E.g. let’s say I have group A with members 1, 2, and 3. If I add member 4, then the API calls look like this:
GET /scim/v2/Groups/[ID A]
(group with [1,2,3] returned)
GET /scim/v2/Groups/[ID A] (same request as before)
(group with [1,2,3] returned)
GET /scim/v2/Users?filter=userName%20eq%20%22[EMAIL 4]%22&startIndex=1&count=100
(inactive user returned)
PUT /v1/scim/v2/Groups/[ID A] (with member list [1,2,3])
(group with [1,2,3] returned)
GET /v1/scim/v2/Users/[ID 4]
(inactive user returned)
PUT /v1/scim/v2/Users/[ID 4] (“active”: true)
(user set to active)
GET /scim/v2/Groups/[ID A]
(group with [1,2,3] returned)
GET /v1/scim/v2/Users/[ID 4]
(active user returned)
PUT /v1/scim/v2/Users/[ID 4] (with member list [1,2,3])

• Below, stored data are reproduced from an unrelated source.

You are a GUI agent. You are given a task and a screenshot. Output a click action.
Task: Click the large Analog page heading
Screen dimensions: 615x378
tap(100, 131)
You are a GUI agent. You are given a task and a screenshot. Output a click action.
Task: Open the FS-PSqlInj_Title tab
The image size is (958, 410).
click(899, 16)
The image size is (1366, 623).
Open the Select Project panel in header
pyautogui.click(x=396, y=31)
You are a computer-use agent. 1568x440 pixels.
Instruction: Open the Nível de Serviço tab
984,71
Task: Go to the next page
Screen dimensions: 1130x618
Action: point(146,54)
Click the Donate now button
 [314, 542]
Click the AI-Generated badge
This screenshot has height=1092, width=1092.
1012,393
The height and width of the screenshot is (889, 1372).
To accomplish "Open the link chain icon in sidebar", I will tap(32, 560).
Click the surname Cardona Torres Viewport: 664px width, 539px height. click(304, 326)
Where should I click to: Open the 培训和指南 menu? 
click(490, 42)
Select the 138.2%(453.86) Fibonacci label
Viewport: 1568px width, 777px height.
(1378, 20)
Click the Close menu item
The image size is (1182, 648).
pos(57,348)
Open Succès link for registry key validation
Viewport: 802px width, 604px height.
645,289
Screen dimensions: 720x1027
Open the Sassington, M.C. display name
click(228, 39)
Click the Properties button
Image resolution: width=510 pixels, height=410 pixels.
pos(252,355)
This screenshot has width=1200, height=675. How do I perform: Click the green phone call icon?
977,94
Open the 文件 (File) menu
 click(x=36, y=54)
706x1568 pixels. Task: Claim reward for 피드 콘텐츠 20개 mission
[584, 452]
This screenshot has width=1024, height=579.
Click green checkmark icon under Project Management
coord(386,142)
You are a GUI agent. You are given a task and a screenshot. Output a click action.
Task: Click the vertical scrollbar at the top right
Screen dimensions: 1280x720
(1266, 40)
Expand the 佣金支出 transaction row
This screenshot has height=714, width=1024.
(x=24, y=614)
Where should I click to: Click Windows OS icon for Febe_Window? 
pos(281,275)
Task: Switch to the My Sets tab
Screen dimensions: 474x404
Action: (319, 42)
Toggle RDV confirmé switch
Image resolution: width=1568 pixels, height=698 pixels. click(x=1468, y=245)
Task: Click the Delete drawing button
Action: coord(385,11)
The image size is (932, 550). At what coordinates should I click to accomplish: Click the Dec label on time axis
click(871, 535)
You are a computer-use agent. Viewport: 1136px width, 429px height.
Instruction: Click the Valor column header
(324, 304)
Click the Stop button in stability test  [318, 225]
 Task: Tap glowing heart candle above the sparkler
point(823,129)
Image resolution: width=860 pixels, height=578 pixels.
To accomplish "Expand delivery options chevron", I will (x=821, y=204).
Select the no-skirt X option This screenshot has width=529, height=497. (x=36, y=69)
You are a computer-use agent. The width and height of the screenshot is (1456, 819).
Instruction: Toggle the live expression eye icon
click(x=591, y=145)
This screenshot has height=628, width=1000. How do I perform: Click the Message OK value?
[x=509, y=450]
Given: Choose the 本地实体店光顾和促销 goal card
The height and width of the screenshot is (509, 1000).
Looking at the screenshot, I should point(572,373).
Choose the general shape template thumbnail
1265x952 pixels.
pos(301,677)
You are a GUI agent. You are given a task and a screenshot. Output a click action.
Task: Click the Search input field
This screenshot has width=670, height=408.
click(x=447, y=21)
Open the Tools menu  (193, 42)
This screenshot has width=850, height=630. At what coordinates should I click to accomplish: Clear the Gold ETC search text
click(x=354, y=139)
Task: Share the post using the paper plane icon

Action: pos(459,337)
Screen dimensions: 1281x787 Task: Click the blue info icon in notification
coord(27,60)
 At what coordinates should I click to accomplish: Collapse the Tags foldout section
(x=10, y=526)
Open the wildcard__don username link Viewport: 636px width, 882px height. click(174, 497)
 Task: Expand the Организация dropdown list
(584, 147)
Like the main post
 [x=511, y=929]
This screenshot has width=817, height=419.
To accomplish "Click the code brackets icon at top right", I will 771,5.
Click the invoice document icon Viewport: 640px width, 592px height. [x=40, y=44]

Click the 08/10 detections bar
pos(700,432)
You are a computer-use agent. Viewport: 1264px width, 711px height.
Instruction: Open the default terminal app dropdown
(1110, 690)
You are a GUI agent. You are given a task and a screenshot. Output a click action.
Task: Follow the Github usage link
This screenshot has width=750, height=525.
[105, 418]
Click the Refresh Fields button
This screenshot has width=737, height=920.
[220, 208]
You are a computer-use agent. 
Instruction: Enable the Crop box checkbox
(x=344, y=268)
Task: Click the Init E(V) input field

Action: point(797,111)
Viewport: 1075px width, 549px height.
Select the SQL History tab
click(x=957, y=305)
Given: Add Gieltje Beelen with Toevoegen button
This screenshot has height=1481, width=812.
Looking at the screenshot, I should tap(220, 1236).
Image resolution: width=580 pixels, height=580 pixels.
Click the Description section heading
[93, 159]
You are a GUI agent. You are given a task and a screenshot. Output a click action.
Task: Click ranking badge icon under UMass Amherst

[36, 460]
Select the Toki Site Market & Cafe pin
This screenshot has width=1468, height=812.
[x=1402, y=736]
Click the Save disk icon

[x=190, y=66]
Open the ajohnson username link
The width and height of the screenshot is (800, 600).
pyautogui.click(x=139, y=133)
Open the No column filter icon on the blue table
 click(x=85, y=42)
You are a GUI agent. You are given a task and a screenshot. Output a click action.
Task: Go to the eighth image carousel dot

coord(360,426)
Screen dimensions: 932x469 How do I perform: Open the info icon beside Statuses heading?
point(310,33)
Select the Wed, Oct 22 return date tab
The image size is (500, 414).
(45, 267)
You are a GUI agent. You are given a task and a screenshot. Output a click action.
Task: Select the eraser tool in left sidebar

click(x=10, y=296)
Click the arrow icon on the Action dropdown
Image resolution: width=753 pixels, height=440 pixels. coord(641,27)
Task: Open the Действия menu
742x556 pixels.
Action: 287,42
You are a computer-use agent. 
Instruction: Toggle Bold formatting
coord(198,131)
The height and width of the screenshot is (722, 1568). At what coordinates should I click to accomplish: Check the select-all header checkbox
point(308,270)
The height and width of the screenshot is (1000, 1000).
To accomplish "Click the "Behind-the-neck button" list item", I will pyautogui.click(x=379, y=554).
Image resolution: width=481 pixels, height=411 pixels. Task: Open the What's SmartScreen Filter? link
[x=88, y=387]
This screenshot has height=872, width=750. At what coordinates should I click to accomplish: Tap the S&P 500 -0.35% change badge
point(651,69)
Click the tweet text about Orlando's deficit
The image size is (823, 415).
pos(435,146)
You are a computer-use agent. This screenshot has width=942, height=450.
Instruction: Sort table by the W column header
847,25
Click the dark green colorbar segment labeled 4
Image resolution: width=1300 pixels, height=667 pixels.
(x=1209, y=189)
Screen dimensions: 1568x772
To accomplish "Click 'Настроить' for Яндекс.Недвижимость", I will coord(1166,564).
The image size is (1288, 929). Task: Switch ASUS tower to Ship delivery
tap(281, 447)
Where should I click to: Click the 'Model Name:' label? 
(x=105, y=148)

(group with [1,2,3] returned)
PUT /v1/scim/v2/Users/[ID 4] (displayName, externalId, empty groups array)
(active user returned)
GET /scim/v2/Groups/[ID A]
(group with [1,2,3] returned)
GET /scim/v2/Groups/[ID A] (same request as the previous)
(group with [1,2,3] returned)
PUT /scim/v2/Groups/[ID A] (with member list [1,2,3,4])
(group with [1,2,3,4] returned)
GET /scim/v2/Groups/[ID A]
(group with [1,2,3,4] returned)
PUT /scim/v2/Groups/[ID A] (with member list [4,1,2,3])
(group with [4,1,2,3] returned)
The problem is the last two PUT calls. The changing of the order is unusual, but sometimes, the contents of the member lists don’t even match, resulting in members being incorrectly removed from the group in the target server. When I run “Push now” on the group, I still get duplicate GETs and duplicate PUTs, with the member list slightly shuffled.
Does anybody know why this is happening or how to mitigate it?